Give back every line of the data exactly. Pictures are not part of the copy.

- _Data records_
※ ※ ※
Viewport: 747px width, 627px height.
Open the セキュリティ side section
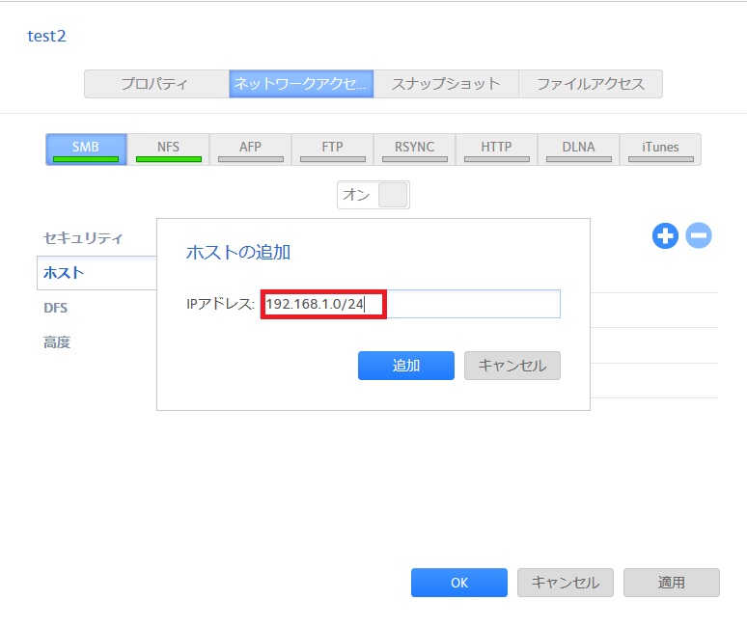click(x=83, y=238)
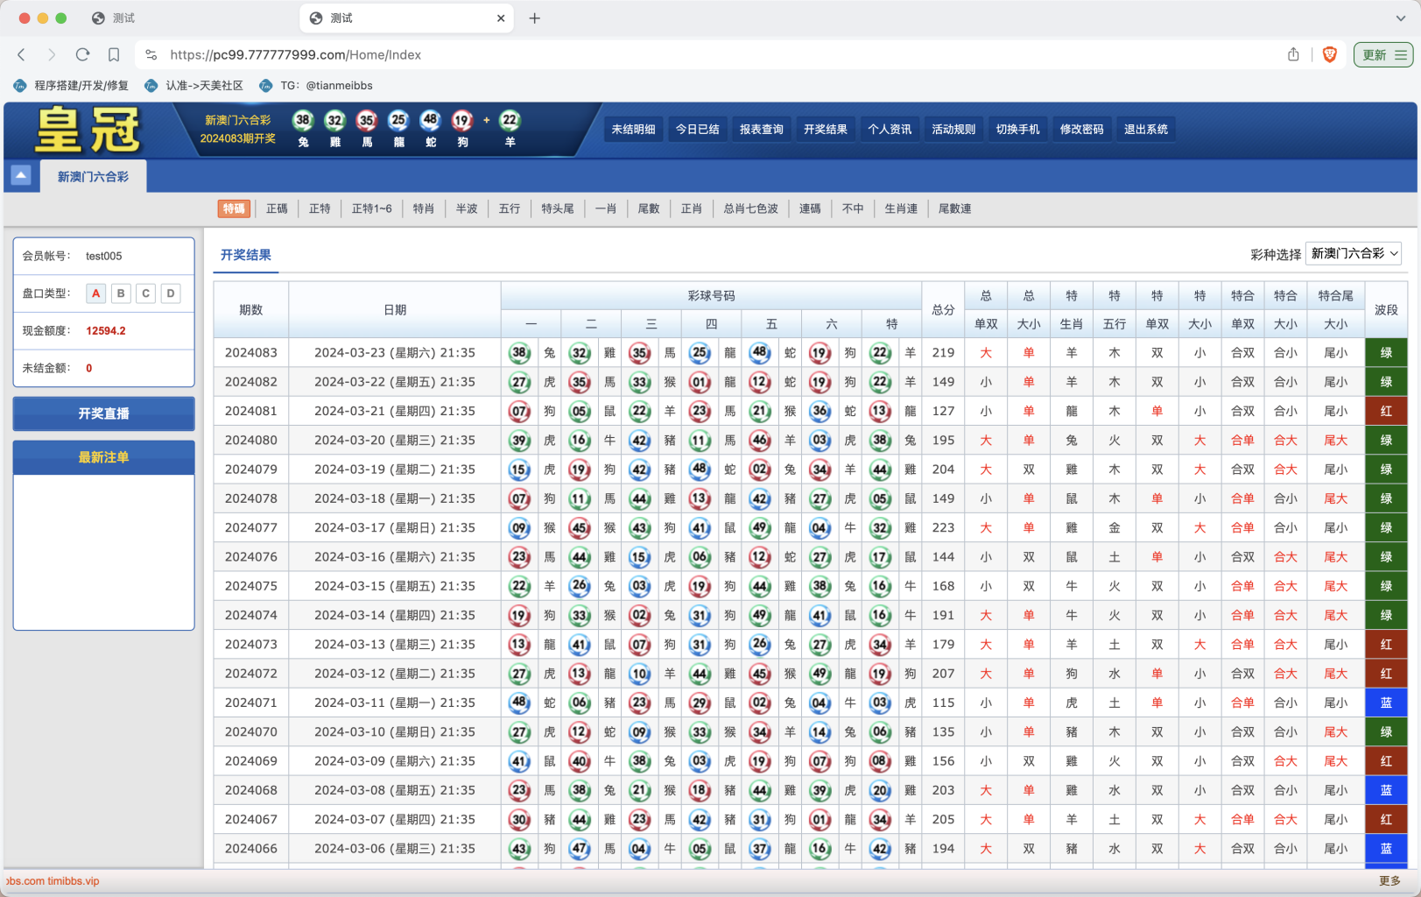Image resolution: width=1421 pixels, height=897 pixels.
Task: Switch to the 特肖 bet type tab
Action: coord(423,208)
※ ※ ※
- _Written response_
Viewport: 747px width, 627px height.
Open the セキュリティ side section
click(x=83, y=238)
Image resolution: width=1421 pixels, height=897 pixels.
Task: Switch to the 特肖 bet type tab
Action: coord(423,208)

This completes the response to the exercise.